L’animateur Laurent Boyer, 68 ans, comparaît actuellement devant la justice pour des faits de violences conjugales et d’atteinte à la vie privée. Selon Le Parisien, le procureur a requis huit mois d’emprisonnement avec sursis et 5 000 euros d’amende, assortis d’un sursis probatoire de trois ans et d’une obligation de soins, notamment psychologiques. Le verdict est attendu le 11 mai.
Les faits reprochés et la procédure
Jugé lundi à Paris, Laurent Boyer est mis en cause pour des violences à la fois physiques et psychologiques envers son ex-compagne. Il lui est également reproché d’avoir utilisé son identité sur des réseaux sociaux et d’avoir diffusé des images la représentant « quasi-dénudée », toujours d’après Le Parisien.
Me Manon François, l’avocate de la plaignante, a décrit à l’audience une accumulation de « termes outrageants, humiliants, dégradants » et un « comportement au bord du harcèlement ». Le procureur a détaillé sa réquisition en demandant, en complément de la peine, un sursis probatoire de trois ans avec obligation de soins.
Cette procédure intervient alors que l’animateur, figure ancienne de M6, est écarté de l’antenne de RTL en raison de l’affaire. La tenue du procès et la nature des réquisitions posent la question des conséquences professionnelles pour un journaliste et animateur de longue date dans les médias français.
La défense de Laurent Boyer
À la barre, Laurent Boyer a nié certains faits qui lui sont reprochés. Diagnostic évoqué lors de l’audience : hyperactivité. Il a déclaré avoir été « fou amoureux » de son ex-compagne et affirmé : « C’était la femme de ma vie. C’est la femme de ma mort (ce que Claude Nougaro disait de sa femme Hélène, NDLR) ». Il a ajouté : « Je suis passionné dans tout ce que je fais ».

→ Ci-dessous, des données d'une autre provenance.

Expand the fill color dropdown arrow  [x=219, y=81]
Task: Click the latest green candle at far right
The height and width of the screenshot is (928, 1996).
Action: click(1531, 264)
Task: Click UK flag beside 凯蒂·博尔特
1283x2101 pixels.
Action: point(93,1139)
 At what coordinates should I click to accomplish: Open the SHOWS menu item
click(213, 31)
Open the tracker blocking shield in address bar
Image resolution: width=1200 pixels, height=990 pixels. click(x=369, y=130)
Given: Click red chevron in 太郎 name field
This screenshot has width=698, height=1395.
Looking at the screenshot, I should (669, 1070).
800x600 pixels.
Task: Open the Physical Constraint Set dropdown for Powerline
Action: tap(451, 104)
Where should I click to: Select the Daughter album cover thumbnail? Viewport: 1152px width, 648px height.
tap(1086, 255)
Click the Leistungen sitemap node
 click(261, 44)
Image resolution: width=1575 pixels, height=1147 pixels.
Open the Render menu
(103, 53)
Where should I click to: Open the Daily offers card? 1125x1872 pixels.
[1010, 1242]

Interrogé sur un incident présumé lors d’un réveillon — épisode au cours duquel il aurait craché sur son ex-compagne et l’aurait brusquée en la voyant envoyer un message — Boyer a dit ne pas s’en souvenir et a qualifié la soirée de « merveilleuse ». Il a néanmoins reconnu, évoquant la jalousie, que « on voudrait que l’autre vous appartienne » et admis que, « à force de me pousser à bout, par la parole, par des invectives de vocabulaire, par une façon d’amener les choses qui fait qu’on trouve qu’on est abusé, le langage intuitif arrive assez rapidement ».
Me Marie-Alix Canu-Bernard, avocate de Laurent Boyer, a plaidé la relaxe en décrivant une relation « compliquée » et en soutenant que la plaignante aurait également pu tenir des propos blessants à l’égard de son client.
Enjeux et éléments à suivre
Le dossier mêle des accusations de violences physiques et psychologiques et une atteinte à la vie privée via la diffusion d’images sur internet. Les réquisitions du procureur — huit mois de prison avec sursis, 5 000 euros d’amende et un sursis probatoire de trois ans avec obligation de soins — traduisent la gravité des faits reprochés tout en laissant ouverte la possibilité d’une peine non privative de liberté effective.
Le cas souligne aussi les difficultés de juger des relations privées lorsque les parties ont été engagées publiquement et que des éléments numériques (photos, comptes sur les réseaux sociaux) sont invoqués comme preuves. Le procès devrait permettre d’établir la chronologie des faits et d’entendre tous les éléments de preuve avant que le tribunal ne rende sa décision le 11 mai.
Au-delà de l’issue judiciaire, l’affaire a des répercussions médiatiques pour un animateur connu du grand public et relance le débat sur la responsabilité et la mise à distance des personnalités exposées lorsqu’elles sont mises en cause pour des faits privés graves.